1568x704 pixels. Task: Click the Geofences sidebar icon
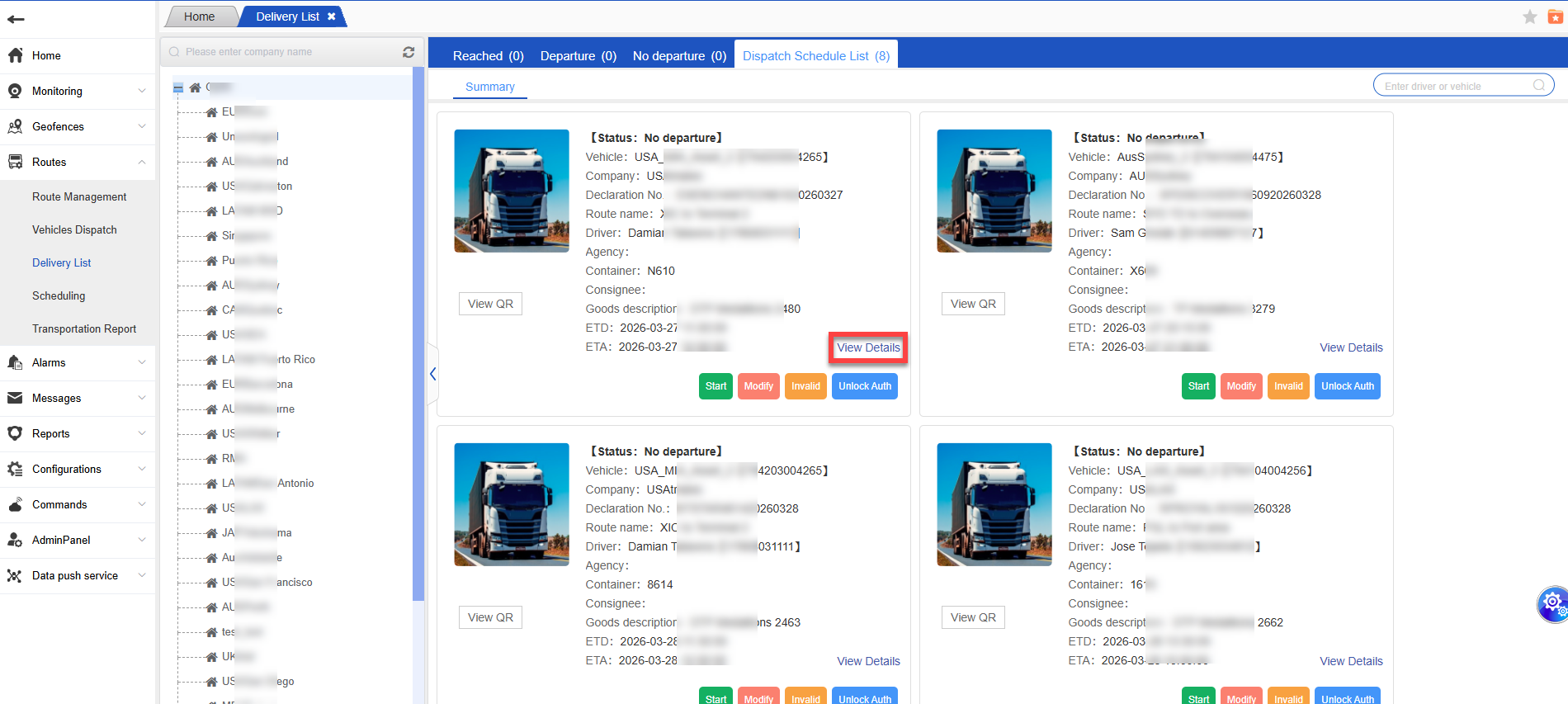pos(15,126)
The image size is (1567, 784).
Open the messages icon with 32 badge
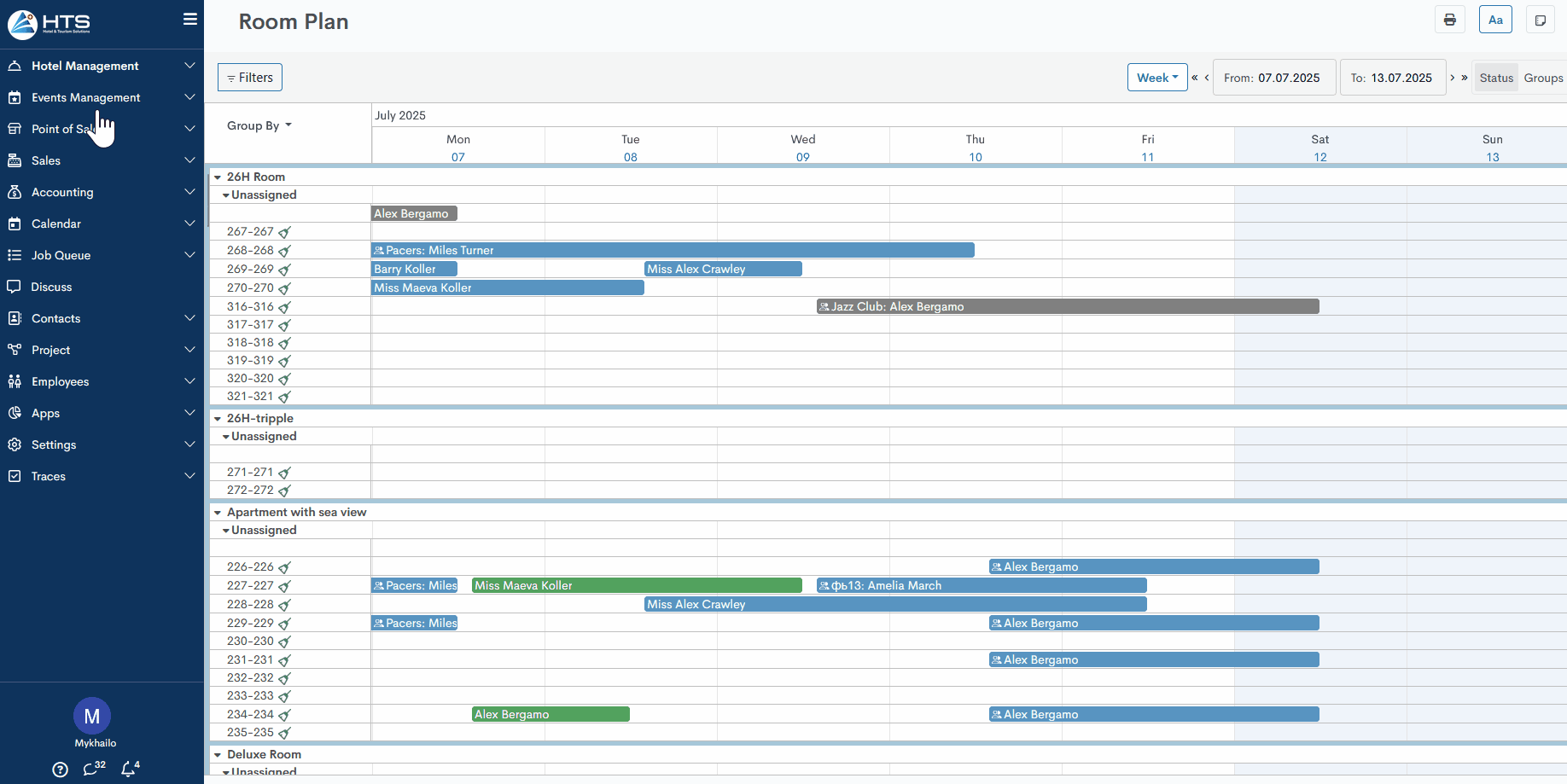click(91, 769)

____________

Przepisz wszystkie wpisy, wszędzie zamieniając „icon” na „button”, a resztę tekstu zostaw bez zmian. Obrazów nie przepisuj.

### Wynik zadania
1568x704 pixels. Task: Click the Geofences sidebar button
pos(15,126)
The image size is (1567, 784).
Open the messages button with 32 badge
click(91, 769)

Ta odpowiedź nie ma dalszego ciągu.